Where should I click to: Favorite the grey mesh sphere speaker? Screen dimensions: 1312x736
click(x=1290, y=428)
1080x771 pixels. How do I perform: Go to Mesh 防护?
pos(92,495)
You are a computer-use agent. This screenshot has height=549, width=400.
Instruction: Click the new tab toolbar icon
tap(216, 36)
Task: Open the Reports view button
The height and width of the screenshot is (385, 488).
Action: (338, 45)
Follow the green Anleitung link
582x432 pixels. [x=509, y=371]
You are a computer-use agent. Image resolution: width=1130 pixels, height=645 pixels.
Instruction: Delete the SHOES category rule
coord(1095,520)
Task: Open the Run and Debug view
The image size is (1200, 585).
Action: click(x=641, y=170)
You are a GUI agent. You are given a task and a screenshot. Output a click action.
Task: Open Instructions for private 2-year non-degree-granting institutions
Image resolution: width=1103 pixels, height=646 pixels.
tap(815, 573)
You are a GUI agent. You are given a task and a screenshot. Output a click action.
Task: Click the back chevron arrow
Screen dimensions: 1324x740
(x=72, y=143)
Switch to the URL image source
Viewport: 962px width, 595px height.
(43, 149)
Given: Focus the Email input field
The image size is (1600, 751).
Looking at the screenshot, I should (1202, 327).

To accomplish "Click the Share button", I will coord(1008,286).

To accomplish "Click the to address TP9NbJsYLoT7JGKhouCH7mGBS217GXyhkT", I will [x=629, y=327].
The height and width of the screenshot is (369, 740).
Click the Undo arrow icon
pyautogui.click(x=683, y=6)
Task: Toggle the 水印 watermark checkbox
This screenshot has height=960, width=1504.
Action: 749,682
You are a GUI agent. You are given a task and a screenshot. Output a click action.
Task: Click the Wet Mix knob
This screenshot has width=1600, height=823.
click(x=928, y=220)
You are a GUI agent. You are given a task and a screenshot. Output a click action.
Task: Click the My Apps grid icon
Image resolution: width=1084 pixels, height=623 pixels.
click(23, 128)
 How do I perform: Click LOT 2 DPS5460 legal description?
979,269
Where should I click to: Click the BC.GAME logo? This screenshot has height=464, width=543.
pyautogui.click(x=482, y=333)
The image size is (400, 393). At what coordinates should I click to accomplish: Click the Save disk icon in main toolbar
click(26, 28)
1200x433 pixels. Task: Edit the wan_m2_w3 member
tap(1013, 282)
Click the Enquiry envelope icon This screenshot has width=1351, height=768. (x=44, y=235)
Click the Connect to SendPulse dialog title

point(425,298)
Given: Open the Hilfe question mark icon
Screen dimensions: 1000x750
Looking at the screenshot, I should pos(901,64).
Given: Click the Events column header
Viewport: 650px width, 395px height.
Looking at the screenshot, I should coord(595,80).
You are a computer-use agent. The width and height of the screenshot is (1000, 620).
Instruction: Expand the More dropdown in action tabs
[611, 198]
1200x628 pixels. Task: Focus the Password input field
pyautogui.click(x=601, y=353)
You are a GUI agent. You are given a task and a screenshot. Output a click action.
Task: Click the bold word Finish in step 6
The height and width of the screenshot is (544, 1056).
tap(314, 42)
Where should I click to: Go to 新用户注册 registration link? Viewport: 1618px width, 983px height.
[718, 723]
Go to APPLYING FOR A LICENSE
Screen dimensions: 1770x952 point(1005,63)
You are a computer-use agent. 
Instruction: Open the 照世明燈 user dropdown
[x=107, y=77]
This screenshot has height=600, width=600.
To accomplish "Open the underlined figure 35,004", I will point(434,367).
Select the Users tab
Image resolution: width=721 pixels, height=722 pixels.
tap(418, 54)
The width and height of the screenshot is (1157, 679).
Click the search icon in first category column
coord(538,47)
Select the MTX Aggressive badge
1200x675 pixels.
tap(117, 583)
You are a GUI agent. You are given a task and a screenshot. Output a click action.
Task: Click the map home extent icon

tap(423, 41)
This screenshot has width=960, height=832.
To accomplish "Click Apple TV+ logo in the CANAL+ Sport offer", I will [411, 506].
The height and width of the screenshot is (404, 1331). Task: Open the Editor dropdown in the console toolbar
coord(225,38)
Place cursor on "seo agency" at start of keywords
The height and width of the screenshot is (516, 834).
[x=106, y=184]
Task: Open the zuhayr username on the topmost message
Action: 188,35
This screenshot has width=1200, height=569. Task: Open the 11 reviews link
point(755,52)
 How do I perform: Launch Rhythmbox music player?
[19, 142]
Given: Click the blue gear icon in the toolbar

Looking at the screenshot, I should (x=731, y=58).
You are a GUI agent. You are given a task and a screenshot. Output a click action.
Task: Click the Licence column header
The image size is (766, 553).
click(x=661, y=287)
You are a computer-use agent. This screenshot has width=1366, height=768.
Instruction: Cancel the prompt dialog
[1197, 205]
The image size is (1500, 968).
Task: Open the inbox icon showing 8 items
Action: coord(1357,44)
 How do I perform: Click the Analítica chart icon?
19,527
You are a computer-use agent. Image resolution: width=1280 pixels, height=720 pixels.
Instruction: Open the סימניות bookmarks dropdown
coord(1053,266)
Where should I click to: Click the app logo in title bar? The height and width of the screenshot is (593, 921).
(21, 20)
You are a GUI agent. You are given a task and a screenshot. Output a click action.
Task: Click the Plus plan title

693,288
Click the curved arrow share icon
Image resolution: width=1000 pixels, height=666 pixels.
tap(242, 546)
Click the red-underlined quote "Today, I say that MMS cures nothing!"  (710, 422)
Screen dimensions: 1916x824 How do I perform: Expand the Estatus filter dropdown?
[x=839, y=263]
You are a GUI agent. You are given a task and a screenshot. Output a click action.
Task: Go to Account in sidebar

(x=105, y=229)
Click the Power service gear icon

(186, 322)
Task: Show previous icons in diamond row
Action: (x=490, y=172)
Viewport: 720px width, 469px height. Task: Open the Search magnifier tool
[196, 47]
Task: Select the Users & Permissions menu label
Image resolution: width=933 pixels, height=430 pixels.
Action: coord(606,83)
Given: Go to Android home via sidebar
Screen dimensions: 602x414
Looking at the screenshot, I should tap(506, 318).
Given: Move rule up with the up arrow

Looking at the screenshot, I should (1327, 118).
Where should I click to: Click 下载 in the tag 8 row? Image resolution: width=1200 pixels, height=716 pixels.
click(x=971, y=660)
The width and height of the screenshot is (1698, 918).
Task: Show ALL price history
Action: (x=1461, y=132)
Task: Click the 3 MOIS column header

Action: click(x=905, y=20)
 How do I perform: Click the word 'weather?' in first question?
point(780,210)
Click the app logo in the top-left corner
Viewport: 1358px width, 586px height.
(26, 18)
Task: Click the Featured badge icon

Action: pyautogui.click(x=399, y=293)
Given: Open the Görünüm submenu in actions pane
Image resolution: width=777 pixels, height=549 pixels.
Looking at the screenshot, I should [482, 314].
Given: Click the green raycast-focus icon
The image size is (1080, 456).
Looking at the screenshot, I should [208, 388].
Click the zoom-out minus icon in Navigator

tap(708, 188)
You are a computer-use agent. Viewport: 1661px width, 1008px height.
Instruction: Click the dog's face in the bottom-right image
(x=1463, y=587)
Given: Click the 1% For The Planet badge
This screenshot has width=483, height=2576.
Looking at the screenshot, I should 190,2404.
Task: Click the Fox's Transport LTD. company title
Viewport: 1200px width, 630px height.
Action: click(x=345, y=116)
:::::
Task instructions: Among the lines above, find the one with "Task: Click the Featured badge icon" and the one with "Given: Click the green raycast-focus icon". Quote both and everything between them, exactly.

Your response:
Task: Click the Featured badge icon

Action: pyautogui.click(x=399, y=293)
Given: Open the Görünüm submenu in actions pane
Image resolution: width=777 pixels, height=549 pixels.
Looking at the screenshot, I should [482, 314].
Given: Click the green raycast-focus icon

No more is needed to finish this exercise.